→ **Directions**
Reproduce the stretch of entries from the line containing "in the footer" through the line containing "point(566,87)", unchanged, with nothing else.

→ **Provided material**
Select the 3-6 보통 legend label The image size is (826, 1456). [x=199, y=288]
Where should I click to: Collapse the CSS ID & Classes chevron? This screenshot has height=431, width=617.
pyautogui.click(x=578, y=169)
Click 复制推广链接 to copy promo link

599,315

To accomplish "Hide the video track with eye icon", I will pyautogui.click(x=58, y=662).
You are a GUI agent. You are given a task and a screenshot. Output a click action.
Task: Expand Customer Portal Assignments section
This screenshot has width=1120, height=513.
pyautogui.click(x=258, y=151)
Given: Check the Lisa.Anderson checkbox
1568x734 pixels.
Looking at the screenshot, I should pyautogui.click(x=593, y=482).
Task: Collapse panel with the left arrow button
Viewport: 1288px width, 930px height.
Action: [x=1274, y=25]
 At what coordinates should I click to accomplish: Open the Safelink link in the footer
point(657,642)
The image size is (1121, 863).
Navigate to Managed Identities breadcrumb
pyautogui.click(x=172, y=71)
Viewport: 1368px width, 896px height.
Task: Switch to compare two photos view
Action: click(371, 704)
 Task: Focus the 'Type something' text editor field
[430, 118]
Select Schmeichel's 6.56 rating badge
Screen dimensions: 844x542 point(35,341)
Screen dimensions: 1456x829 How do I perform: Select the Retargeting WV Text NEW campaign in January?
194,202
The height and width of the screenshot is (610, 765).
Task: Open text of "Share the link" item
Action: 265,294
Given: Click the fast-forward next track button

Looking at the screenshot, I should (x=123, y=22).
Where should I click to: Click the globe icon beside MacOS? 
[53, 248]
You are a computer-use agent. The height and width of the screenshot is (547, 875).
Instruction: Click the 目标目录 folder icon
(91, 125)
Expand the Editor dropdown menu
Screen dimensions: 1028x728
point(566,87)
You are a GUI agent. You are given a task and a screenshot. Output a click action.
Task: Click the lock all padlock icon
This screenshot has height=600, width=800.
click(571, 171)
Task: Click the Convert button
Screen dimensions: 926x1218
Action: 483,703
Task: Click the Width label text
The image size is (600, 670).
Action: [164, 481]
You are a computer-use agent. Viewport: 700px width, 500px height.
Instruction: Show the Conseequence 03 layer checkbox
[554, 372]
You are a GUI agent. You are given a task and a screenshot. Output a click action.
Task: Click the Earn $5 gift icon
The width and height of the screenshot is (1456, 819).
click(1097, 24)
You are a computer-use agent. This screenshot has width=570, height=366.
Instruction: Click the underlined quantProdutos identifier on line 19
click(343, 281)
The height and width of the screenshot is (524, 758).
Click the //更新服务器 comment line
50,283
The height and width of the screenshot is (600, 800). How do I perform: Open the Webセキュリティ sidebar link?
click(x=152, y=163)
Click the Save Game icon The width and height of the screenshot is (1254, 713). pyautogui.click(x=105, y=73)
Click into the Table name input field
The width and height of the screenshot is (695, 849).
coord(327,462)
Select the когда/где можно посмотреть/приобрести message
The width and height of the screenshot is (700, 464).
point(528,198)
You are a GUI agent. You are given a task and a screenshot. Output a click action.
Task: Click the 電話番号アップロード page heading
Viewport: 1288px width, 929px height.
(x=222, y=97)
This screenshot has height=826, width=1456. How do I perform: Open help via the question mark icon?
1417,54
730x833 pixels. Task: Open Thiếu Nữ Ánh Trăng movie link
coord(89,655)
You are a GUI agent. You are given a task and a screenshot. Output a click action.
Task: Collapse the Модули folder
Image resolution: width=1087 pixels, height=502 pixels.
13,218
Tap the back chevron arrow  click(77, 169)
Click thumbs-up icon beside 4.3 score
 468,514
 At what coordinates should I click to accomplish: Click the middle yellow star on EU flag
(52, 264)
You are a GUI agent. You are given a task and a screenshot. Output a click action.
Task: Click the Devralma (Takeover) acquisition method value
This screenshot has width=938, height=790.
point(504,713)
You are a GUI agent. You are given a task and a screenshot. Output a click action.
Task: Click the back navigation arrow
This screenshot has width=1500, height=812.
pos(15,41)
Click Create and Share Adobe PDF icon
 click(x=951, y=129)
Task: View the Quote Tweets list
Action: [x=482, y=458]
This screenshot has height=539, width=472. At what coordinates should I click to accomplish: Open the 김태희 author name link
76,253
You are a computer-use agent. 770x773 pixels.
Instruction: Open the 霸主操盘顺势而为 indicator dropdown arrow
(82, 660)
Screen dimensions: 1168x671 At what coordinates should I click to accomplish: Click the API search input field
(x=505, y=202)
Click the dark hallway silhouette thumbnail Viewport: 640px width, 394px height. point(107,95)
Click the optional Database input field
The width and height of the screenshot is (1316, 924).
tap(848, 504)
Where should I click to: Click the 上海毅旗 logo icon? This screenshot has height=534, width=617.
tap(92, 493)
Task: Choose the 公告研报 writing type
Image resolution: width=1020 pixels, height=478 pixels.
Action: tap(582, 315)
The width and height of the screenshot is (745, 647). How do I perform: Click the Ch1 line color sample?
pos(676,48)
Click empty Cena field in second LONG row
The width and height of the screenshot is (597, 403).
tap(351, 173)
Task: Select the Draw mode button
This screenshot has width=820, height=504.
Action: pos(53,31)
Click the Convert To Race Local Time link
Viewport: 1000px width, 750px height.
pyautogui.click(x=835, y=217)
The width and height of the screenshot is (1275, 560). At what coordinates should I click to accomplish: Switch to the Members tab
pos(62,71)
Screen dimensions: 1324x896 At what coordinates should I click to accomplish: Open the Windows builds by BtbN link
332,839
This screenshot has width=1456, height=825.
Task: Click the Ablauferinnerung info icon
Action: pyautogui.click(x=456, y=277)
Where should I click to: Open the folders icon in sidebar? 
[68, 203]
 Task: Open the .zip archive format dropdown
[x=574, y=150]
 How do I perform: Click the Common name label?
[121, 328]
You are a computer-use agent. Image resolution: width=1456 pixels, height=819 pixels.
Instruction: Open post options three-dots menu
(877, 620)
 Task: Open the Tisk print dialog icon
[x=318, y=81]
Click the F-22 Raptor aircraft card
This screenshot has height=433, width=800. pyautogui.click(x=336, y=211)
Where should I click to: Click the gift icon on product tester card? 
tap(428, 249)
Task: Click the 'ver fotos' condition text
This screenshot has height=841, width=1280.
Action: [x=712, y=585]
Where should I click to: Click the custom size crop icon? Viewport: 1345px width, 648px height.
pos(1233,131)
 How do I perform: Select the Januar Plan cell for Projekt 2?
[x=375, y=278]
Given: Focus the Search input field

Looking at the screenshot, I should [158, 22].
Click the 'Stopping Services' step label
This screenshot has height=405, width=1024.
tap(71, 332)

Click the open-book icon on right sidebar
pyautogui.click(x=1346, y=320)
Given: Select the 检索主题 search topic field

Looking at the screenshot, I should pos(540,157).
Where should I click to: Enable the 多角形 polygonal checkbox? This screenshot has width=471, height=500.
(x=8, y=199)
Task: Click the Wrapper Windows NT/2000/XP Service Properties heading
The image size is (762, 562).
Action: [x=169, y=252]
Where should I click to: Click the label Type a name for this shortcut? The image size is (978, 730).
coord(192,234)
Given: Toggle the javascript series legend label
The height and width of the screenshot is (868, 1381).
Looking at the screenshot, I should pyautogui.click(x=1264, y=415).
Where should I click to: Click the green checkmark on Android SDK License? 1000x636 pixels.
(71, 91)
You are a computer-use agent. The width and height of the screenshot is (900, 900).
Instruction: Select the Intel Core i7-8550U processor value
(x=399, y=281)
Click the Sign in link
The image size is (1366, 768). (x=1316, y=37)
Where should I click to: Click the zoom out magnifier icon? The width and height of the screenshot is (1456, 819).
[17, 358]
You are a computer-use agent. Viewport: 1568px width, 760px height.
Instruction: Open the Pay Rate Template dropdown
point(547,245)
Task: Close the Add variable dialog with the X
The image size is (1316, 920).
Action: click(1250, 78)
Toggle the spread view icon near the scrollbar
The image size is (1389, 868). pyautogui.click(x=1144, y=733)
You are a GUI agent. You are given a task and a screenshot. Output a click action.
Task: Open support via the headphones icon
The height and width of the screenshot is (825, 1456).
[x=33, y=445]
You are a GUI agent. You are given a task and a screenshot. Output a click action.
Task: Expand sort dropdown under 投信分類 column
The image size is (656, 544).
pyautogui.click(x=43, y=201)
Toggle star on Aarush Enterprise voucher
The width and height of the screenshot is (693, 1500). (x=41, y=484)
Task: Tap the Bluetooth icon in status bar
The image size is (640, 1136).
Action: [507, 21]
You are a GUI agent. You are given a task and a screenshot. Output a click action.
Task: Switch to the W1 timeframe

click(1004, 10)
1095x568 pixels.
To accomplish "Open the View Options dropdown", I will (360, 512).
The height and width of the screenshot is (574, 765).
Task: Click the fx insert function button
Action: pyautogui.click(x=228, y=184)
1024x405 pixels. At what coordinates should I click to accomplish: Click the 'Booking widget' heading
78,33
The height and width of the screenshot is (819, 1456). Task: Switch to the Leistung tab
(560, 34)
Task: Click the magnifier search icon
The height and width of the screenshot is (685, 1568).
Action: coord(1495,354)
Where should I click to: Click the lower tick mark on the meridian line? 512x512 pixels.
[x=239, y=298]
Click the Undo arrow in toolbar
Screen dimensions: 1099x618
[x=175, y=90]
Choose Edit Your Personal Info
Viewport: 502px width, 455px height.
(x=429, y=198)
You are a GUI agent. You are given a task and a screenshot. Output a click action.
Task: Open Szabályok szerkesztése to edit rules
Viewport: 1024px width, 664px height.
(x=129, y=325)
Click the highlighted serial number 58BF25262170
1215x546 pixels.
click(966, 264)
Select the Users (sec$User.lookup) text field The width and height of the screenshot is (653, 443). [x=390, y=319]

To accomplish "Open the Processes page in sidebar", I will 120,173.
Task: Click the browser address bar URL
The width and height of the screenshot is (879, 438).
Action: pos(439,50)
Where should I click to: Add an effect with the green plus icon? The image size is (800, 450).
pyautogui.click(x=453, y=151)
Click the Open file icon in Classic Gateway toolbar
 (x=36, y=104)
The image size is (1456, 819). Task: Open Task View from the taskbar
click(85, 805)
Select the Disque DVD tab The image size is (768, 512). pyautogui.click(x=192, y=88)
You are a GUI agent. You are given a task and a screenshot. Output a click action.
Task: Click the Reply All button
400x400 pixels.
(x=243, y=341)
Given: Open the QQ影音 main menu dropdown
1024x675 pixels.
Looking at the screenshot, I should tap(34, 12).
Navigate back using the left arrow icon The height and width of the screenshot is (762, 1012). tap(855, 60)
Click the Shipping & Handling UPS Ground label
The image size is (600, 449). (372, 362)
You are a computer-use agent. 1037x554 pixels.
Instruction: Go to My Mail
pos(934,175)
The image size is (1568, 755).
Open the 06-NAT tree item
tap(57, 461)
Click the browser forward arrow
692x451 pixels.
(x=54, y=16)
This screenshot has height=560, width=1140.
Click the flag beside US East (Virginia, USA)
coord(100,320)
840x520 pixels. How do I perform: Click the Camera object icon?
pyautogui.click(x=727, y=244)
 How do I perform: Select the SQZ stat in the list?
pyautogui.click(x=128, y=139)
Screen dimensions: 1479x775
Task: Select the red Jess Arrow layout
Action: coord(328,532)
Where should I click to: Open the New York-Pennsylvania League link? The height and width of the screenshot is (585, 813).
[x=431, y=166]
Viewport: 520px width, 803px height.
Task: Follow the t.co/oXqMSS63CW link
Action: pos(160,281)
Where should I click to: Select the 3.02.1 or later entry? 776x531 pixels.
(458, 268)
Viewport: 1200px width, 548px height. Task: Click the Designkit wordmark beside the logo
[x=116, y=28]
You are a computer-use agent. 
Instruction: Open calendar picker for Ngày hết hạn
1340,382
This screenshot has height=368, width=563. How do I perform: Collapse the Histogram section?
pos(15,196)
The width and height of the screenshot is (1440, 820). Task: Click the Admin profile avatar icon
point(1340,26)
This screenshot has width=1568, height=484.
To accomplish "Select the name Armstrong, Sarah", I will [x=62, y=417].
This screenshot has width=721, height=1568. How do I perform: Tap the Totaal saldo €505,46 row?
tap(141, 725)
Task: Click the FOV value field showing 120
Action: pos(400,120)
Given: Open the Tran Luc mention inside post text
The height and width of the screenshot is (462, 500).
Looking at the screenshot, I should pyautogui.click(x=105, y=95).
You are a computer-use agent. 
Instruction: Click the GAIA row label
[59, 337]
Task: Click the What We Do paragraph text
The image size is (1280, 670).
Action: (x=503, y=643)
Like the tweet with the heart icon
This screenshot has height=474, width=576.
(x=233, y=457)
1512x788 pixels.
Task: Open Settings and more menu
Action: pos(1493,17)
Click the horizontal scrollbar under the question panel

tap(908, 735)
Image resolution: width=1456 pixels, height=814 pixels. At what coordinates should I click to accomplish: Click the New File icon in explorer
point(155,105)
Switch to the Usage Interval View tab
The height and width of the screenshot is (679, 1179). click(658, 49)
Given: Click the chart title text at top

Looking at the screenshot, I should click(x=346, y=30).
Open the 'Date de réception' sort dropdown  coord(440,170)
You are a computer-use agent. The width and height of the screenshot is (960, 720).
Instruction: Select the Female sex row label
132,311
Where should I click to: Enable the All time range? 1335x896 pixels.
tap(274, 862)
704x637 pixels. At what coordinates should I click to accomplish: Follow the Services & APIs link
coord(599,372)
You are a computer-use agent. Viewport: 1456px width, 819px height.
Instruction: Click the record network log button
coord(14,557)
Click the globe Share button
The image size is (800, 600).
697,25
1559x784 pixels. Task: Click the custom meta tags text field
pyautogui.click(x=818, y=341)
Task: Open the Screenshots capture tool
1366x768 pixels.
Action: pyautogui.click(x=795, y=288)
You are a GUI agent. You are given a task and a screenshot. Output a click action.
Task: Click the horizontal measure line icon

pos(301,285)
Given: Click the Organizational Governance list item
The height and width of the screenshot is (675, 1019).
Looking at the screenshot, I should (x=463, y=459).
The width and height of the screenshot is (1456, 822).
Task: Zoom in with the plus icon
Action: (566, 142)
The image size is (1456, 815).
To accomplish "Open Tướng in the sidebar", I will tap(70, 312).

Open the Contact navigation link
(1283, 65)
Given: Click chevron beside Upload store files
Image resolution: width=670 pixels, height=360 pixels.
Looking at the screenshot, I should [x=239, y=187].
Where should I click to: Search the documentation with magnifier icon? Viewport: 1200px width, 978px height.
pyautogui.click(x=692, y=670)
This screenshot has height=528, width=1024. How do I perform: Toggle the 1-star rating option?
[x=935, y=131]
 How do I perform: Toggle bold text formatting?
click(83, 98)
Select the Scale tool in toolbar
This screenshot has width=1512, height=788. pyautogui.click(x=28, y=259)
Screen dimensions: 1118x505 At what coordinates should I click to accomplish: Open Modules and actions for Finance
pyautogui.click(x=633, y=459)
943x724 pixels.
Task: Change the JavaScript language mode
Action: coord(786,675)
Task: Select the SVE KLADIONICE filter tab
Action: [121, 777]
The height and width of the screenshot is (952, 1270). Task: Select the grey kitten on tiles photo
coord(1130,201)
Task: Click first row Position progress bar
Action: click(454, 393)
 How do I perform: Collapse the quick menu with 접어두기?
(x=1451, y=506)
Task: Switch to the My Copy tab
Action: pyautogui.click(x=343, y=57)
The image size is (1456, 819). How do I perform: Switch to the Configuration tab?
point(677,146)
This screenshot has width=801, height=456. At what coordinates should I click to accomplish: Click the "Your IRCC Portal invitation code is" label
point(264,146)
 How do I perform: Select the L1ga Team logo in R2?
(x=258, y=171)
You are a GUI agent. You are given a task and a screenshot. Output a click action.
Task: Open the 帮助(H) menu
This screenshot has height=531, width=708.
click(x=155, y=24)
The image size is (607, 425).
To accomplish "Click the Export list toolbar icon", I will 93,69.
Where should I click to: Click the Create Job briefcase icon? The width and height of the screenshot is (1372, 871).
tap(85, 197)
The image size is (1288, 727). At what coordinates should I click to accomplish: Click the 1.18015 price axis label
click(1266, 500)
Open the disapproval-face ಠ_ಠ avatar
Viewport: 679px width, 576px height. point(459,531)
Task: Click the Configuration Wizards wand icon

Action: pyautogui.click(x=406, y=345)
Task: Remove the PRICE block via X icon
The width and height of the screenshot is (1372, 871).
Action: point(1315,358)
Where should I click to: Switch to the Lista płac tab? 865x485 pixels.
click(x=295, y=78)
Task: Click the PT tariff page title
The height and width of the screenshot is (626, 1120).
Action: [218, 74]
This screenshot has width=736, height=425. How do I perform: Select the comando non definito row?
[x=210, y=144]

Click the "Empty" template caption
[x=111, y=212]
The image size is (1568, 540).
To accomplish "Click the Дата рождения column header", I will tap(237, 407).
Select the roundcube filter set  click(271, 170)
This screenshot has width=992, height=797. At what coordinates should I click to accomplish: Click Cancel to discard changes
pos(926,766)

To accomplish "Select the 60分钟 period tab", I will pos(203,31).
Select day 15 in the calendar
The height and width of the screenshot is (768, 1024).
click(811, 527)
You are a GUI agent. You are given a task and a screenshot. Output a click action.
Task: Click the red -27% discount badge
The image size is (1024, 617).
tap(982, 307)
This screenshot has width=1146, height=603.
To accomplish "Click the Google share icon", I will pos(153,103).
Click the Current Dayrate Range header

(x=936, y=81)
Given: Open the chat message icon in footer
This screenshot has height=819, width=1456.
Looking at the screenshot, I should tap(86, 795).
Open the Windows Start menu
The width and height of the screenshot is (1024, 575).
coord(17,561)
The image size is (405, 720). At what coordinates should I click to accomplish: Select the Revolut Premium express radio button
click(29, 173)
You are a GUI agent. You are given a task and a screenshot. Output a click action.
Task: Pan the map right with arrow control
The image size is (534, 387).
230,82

→ **Output of the task**
 At what coordinates should I click to accomplish: Open the Safelink link in the footer
point(657,642)
The image size is (1121, 863).
Navigate to Managed Identities breadcrumb
pyautogui.click(x=172, y=71)
Viewport: 1368px width, 896px height.
Task: Switch to compare two photos view
Action: click(371, 704)
 Task: Focus the 'Type something' text editor field
[430, 118]
Select Schmeichel's 6.56 rating badge
Screen dimensions: 844x542 point(35,341)
Screen dimensions: 1456x829 How do I perform: Select the Retargeting WV Text NEW campaign in January?
194,202
The height and width of the screenshot is (610, 765).
Task: Open text of "Share the link" item
Action: 265,294
Given: Click the fast-forward next track button

Looking at the screenshot, I should (x=123, y=22).
Where should I click to: Click the globe icon beside MacOS? 
[53, 248]
You are a computer-use agent. The height and width of the screenshot is (547, 875).
Instruction: Click the 目标目录 folder icon
(91, 125)
Expand the Editor dropdown menu
Screen dimensions: 1028x728
point(566,87)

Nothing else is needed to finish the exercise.